We had to make them again before green tomatoes disappeared for the season. Grab them while you can!
Again, measurements in this recipe aren’t an exact science. We usually figure 4-6 slices per person, depending on tomato and hunger size. Also dependent on tomato size is the amount of buttermilk and dry ingredients. So. Use some discerning eyeballing to estimate how much of each you’ll need for your tomatoes. You can always shake out a bit more or save extra for another day.
– Green tomatoes
– 1 part flour
– 1 part fine cornmeal
– Buttermilk, shaken well before pouring
– Kosher salt or garlic salt (but don’t over-do it since you’ll salt the tomatoes after frying)
– Cayenne pepper (optional)
– Non-olive vegetable oil (such as canola or safflower oil) or peanut oil
– Kosher or sea salt for sprinkling
*Whisk dry ingredients together in a shallow, wide bowl or baking dish.

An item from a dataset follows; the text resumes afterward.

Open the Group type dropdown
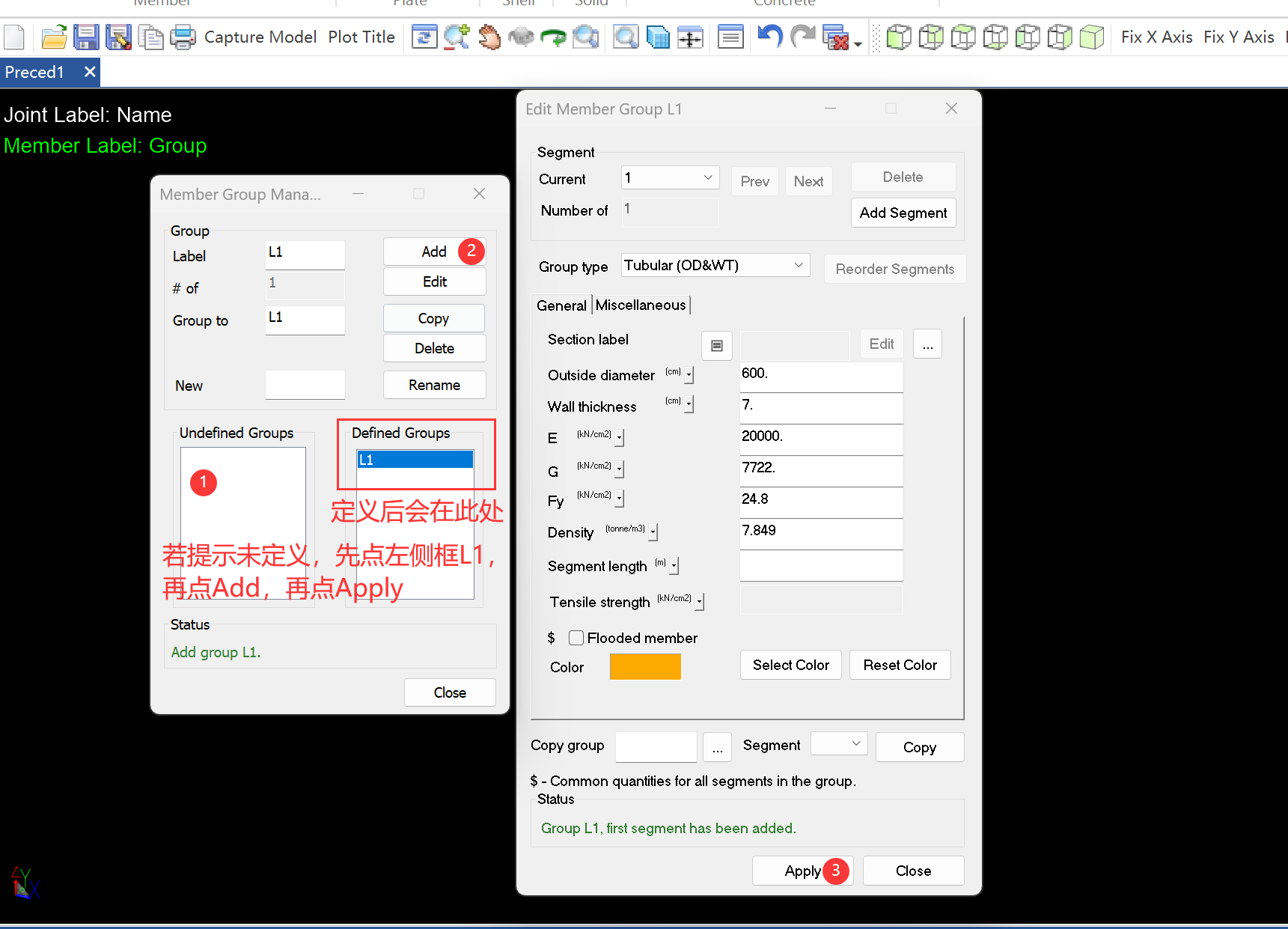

*Cut your tomatoes into 1/4 inch slices.
*Heat a large, shallow pan over medium heat. When hot, add about a 1/4 inch of oil.
*While oil is heating, dredge tomato slices first in the buttermilk, then in the flour-cornmeal mixture, coating both sides well during each step and gently shaking off excess.
*To tell when the oil is hot enough, sprinkle a pinch of flour into the oil and see if it bubbles. If it does, you’re ready. (Don’t wait too long to try or your oil may be too hot.)
*Fry each tomato until golden brown, flipping once.
*Set finished tomatoes on a paper towel-lined plate and with your sprinkling salt, sprinkle away.
*Eat as soon and often as possible.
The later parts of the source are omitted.